_Что нужно_.
По статье о языке объясните, почему «сильный» вариант гипотезы Сепира – Уорфа был отброшен.

##### Исходный текст

Книга: Как понять себя и мир? Журнал «Нож»: избранные статьи
Назад: Инна Прибора. Монстры – это метафора. Как выдуманные чудовища отражают психологию людей и изменения в обществе
Дальше: Наталия Дерикот. Свято место пусто не бывает. Наука отобрала у людей Бога – что она предлагает взамен?

Наталия Дерикот

Язык – это анархия и компромисс мозга. Почему люди в принципе не могут понимать друг друга

Легко разобраться с ситуацией «ты меня недопонял» – тезис, антитезис, мордобой – и дело в шляпе. Тяжелее принять положение «ты меня не понимаешь», но бутылка крепкого плюс разговор по душам и здесь восстановят миропорядок. Вариант «никто меня не понимает» уже серьезнее, но и для этого давно придумали средства: образ проклятого поэта, опередившего свое время гения, и зеленые волосы в знак протеста.



Тотально безнадежного сценария нет, если не учитывать один неприятный факт – никто никого не понимает в принципе. И дело не в разности интересов и даже не в том, что все считают друг друга идиотами. Проблемы таятся на куда более глубоком уровне – на уровне языка.



Проблема 1.

Язык – это компромисс мозга

На протяжении последних двух веков язык не раз объявлялся тождественным мышлению. Наиболее яркими воплощением этой идеи стали воззрения австрийского философа Людвига Витгенштейна, который заявил, что объективной информации не существует, а есть лишь языковые практики («границы моего языка означают границы моего мира»). Второй в топе стоит заезженная гипотеза Сепира – Уорфа, существующая в двух вариантах – «сильном» и «слабом». Первый предполагает, что мышление и познание целиком обусловлены категориями языка. В процессе кровопролитных научных стычек «сильный» вариант был отброшен, так как в предельном смысле это означало бы, что англичанин, русский и китаец не могут общаться в принципе.

Облегченная версия склоняется к релятивизму – язык не сводится к мышлению, но накладывает на него отпечаток.

Само мышление, как бы нам ни хотелось приписать его внутреннему голосу, не имеет ничего общего со словами: современная когнитивистика описывает его как доязыковой процесс.

Фактически мы думаем на графико-символическом квазиязыке или, в терминологии гарвардского когнитивного психолога Стивена Пинкера, на «мыслекоде». Многоуровневые построения в воображении Теслы, открытие спирали ДНК через явившийся образ и слова Эйнштейна о том, что в процессе изобретения теории относительности он видел себя летящим верхом на световом луче, – все это в некотором роде достоверно. Мы мыслим скорее «чистыми образами», чем словами. Но, поскольку телепатия еще не изобретена, выражаться словесно все же приходится. В этом нам отчасти помогает наша «языковая» природа.

Первой о ней еще в 1950-х годах заговорил философ, когнитивист и лингвист Ноам Хомский, индекс цитируемости которого по сей день мерцает где-то между Фрейдом и Платоном.

Хомского интересовало, как человек способен создавать бесконечное количество новых комбинаций, используя для этого ограниченное количество слов.

##########
##### Блок данных

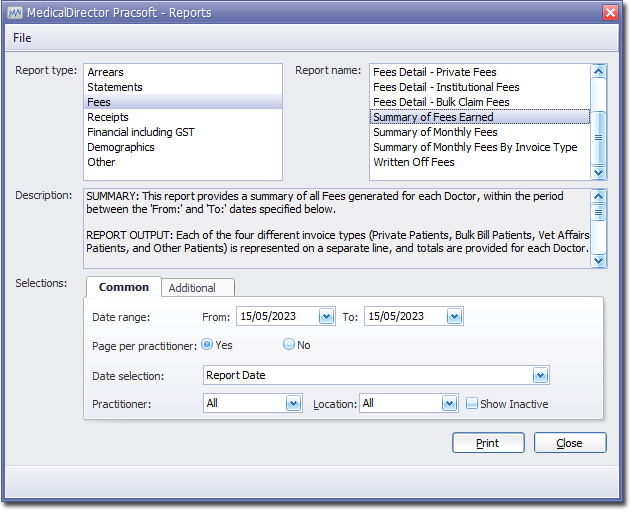Expand the Date selection dropdown
This screenshot has width=631, height=511.
point(540,376)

##########

_Результат_.
«Сильный» вариант утверждает, что мышление и познание целиком зависят от категорий языка. Его отбросили, потому что в предельном смысле это означало бы, что англичанин, русский и китаец в принципе не могут общаться друг с другом.